This year the thanksgiving holiday (and feelings that go with it) have been extended more than usual as I have focused on the blessing of being married for 25 years to an angel.
But I think it is difficult to stay in a thanksgiving mindset these days, not because times are hard, but because we still have so much (although perhaps less than we had a few years ago). As blogged elsewhere, the abundant life is more a state of mind than a state of having lots of material stuff. Now comes more rigorous thought from economists on why that is the case. Do you remember those boring lectures in Econ 101 about the theory of utility? Basically, the theory says with each additional (or marginal) thing we get, its marginal utility decreases. And with decreasing utility, so goes our thankfulness for it.
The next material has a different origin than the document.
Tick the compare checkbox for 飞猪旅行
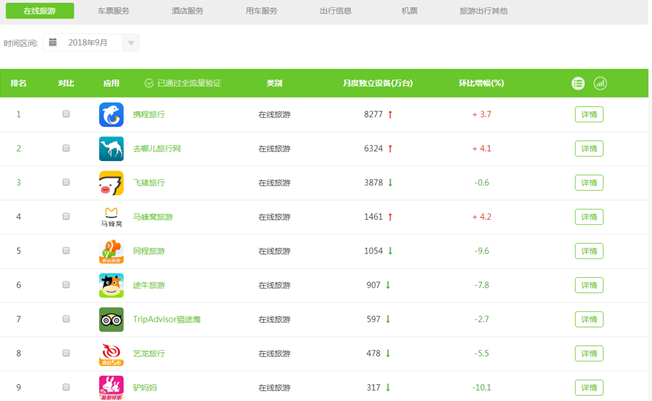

So Thoreau was right. The formula for optimizing thankfulness and therefore, Joy, is to minimize excess stuff and live in a state of mild deprivation.
Hmmm, deprivation. that sounds kind of bad doesn’t it? I have found that deprivation, in itself, doesn’t necessarily produce gratitude or joy any more than our greenhouse always produces the best vegetables. There are plenty of miserable poor people to attest to that and it takes more than just solar heat in the daytime to grow good produce. But, like the greenhouse, maintaining the right environment is important where, with some additional care and tending, the fruits of thankfulness and joy can be most rewarding.
I know this advice is falling on a lot of deaf ears. “Mild deprivation” doesn’t sound very appealing even with some quasi-scientific/Economic justification. OK, so try a dare based on the more traditional Biblical justification found in Proverbs 30:7-9.
Two things have I required of thee; deny me them not before I die:
Remove far from me vanity and lies: give me neither poverty nor riches; feed me with food convenient for me:
Lest I be full, and deny thee, and say, Who is the LORD? or lest I be poor, and steal, and take the name of my God in vain.
Economic theory confirmed in Scripture or the other way around? All I know is that this week, as I have focused my attention on being thankful for the simple, non-material things of value in my life, I have felt a deeper, lasting sense of peace. That feels pretty valuable right now.